Maritime historian and author Lincoln Paine has launched a new online platform and email newsletter that features his take on new books, articles, media, and other works about maritime history, culture, arts, and law.
The website, called “A Sea of Words,” is located on the Substack online platform that provides support for subscription newsletters. In his initial entry on Aug. 17, Paine wrote that his postings will fall somewhere between publishers’ book jacket copy and full-blown reviews. The platform and newsletter are free.
Paine isn’t aware of any other email newsletter or platform that focuses exclusively on books related to maritime history. He plans to post new reviews at least once every two weeks. By early November, 200 people had subscribed to his site.
Paine was motivated to launch “A Sea of Words” after being elected chair of the John R. Lyman Book Awards Committee of the North American Society for Oceanic History. That position requires him to read a lot of books, and he thought other maritime buffs would also be interested in those same books. He’s identified more than 100 titles being published in 2023.
“I’ve always been an evangelist for maritime history,” Paine said. “So if I can get more people excited about it, I’m very happy to do so.”

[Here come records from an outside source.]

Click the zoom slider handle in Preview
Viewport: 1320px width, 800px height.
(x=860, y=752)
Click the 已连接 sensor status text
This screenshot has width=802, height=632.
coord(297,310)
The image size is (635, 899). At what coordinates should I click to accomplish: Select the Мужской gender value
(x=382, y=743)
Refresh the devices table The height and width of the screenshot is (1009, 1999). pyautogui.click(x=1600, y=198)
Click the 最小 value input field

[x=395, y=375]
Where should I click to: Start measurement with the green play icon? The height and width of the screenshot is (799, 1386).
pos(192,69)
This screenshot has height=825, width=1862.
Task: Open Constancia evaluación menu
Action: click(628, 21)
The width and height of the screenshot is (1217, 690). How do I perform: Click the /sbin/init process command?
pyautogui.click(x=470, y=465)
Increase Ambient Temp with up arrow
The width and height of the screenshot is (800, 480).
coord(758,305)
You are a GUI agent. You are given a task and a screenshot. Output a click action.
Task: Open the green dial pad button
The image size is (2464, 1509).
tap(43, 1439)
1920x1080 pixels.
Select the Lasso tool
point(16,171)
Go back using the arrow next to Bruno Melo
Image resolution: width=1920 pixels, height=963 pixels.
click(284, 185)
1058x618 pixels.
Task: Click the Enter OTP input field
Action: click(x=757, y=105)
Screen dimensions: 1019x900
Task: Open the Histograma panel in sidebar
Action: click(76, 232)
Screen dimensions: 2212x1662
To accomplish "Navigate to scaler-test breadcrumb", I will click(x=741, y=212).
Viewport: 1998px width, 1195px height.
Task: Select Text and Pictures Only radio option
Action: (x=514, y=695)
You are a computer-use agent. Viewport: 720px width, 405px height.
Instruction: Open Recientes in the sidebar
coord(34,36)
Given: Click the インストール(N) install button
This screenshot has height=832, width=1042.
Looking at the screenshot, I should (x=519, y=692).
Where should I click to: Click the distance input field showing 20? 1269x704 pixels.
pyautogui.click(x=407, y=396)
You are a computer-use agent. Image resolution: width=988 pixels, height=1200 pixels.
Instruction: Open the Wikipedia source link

Paine, who lives in Portland, has written three maritime books—Down East: An Illustrated History of Maritime Maine, The Sea and Civilization: A Maritime History of the World and Ships of the World: An Historical Encyclopedia.
He’s also written hundreds of articles, reviews, and lectures, and is currently chairman of the board of trustees at Maine Maritime Museum.
People might be surprised at the variety and number of maritime-related books that are being published, Paine said. Some of his postings so far have included reviews of books about a U.S. Naval officer; U.S. imperialism and merchant marines; animals at sea; marine artists from Liverpool, England; a history of shipwrecks at the mouth of the Columbia River in the Pacific Northwest; and even a page-turner about a CIA operation to recover a 2,000-ton section of a Soviet ballistic-missile submarine that sank 16,000 feet down about 1,500 miles northwest of Hawaii in 1968.
“If you take a look at what’s being published,” he said, “you’ll see how wide people are casting the net.”